Was ist Gebärmutterhalskrebs?

Der Gebärmutterhalskrebs, in der medizinischen Fachsprache auch Zervixkarzinom genannt, bezeichnet bösartige Veränderungen des Gewebes im Gebärmutterhals.

Die Gebärmutter ist ein Hohlorgan, welches der Fortpflanzung dient – hier nistet sich die befruchtete Eizelle ein und der Embryo wächst heran.

Gebärmutterhalskrebs macht etwa drei Prozent aller Krebserkrankungen in Deutschland aus und betrifft vorrangig Frauen zwischen dem 35. und 55. Lebensjahr sowie Frauen über 65.

Ursachen

GebärmutterhalskrebsHauptursache für den Gebärmutterhalskrebs ist eine Infektion mit dem humanen Papillomavirus, kurz HPV genannt. Diese übertragen sich hauptsächlich durch direkten Hautkontakt, vorrangig beim ungeschützten Geschlechtsverkehr.

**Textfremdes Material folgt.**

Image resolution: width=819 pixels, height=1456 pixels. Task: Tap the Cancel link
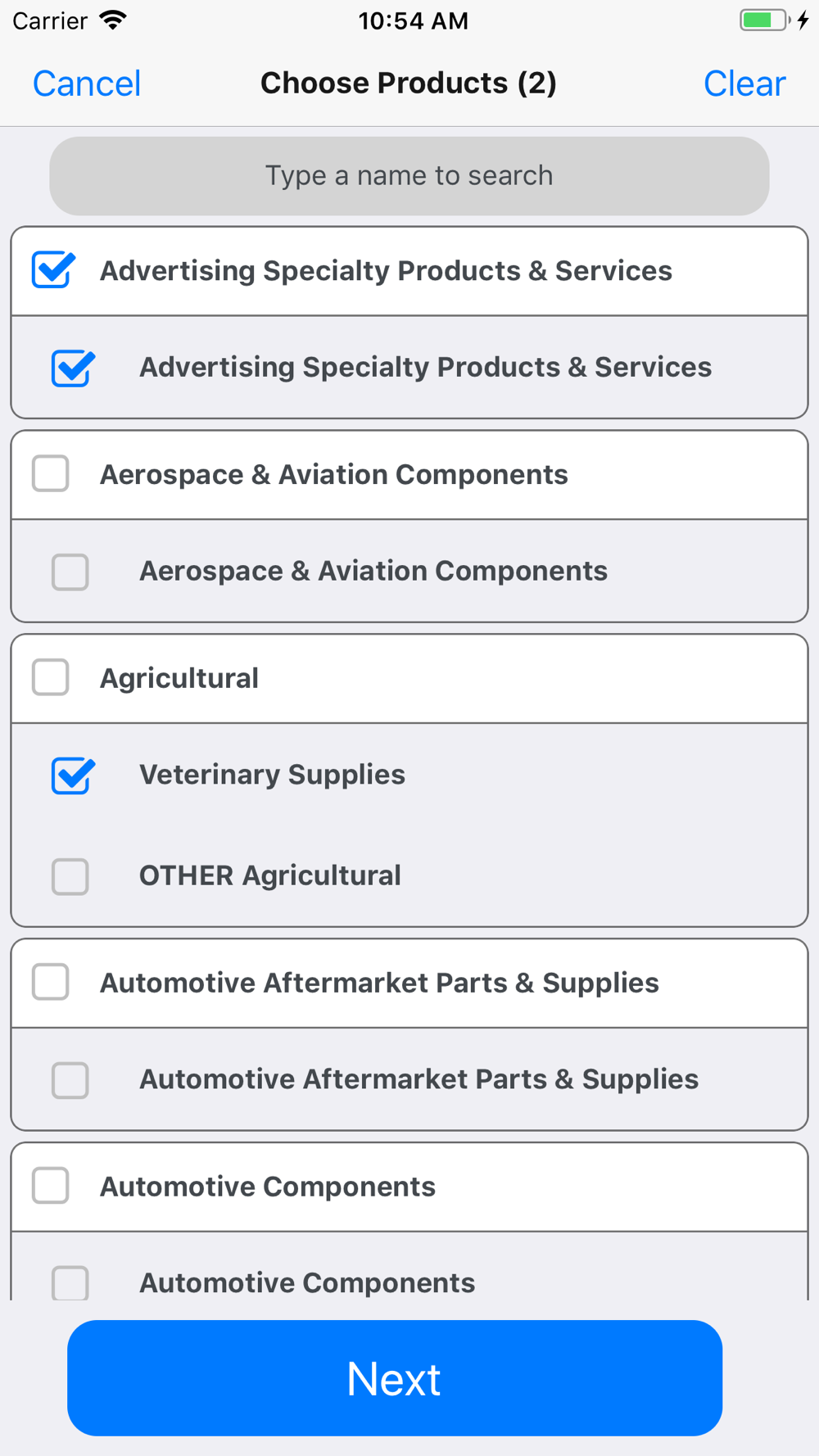point(87,84)
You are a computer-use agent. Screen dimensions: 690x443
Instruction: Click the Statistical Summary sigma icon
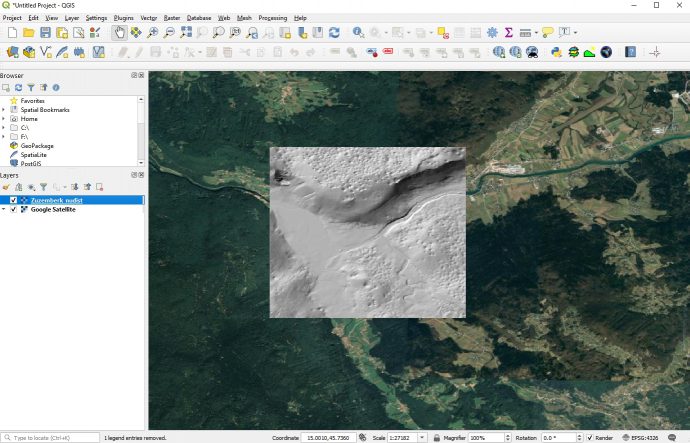[x=508, y=33]
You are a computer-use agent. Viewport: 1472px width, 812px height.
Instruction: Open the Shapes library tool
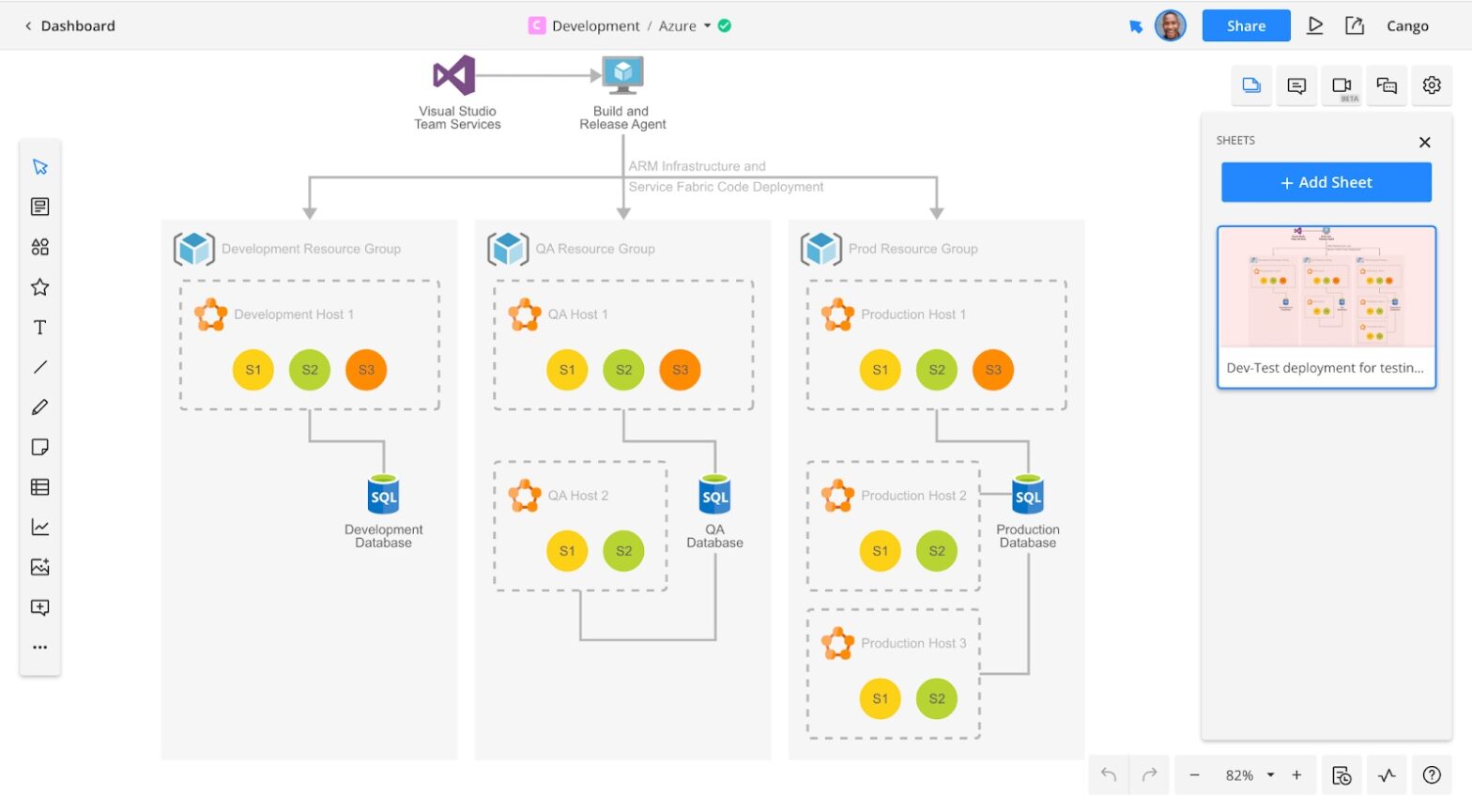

Etwa 80 Prozent der deutschen Bevölkerung stecken sich mit diesem Virus an, jedoch verbleibt er nur bei 20 Prozent der Betroffenen im Körper. Nur fünf Prozent dieser Patienten wiederum entwickeln den Gebärmutterhalskrebs.

Symptome

Eindeutig erkennbare Symptome, die auf Gebärmutterhalskrebs hindeuten, gibt es nicht. Vor allem im Anfangsstadium haben die Patientinnen kaum Beschwerden. Mögliche Symptome, die allerdings auch auf andere Krankheiten hindeuten können, sind Schmerzen beim Wasserlassen, ein übel riechender Ausfluss oder auch Schmierblutungen nach dem Geschlechtsverkehr.

Diagnose

Die jährliche Krebsvorsorge beim Frauenarzt wird spätestens ab dem 20. Lebensjahr dringend empfohlen – nur so kann diese Erkrankung rechtzeitig bemerkt werden. Bei dieser Untersuchung wird der Gebärmutterhals auf eventuelle Veränderungen hin abgetastet.

Zudem wird ein Abstrich gemacht, welcher im Labor genau untersucht wird. Wird Gebärmutterhalskrebs festgestellt, folgen weitere Untersuchungen wie Ultraschalluntersuchungen von Unter- und Oberbauch sowie die Spiegelung von Enddarm und Blase.

Therapie

Die Behandlung dieser Krebsart hängt in erster Linie davon ab, in welchem Stadium sich die Erkrankung befindet. Im Anfangsstadium erfolgt meist ein operativer Eingriff an der Gebärmutter, die sogenannte Konisation, doch auch mittels Laserchirurgie lässt sich der Krebs heute schon gut bekämpfen.

Vorteil dieser Verfahren ist, dass die Gebärmutter erhalten bleibt und auch Schwangerschaften durchaus noch möglich sind. Ist der Krebs schon weiter vorangeschritten, werden meist eine größere Operation oder auch Bestrahlungen nötig.

Prognose

Untersuchungen beim Frauenarzt können den Gebärmutterhalskrebs heute meist rechtzeitig feststellen – daher ist es besonders wichtig, regelmäßig allen Vorsorgeuntersuchungen nachzukommen.

Wird diese Erkrankung im Frühstadium erkannt, liegen die Heilungschancen bei nahezu 100 Prozent. Um dieser Krebsart vorzubeugen, wird allen Mädchen im Alter zwischen zwölf und 17 Jahren die HPV-Impfung empfohlen. Ratsam ist es, diese Impfung vor dem ersten Geschlechtsverkehr durchzuführen.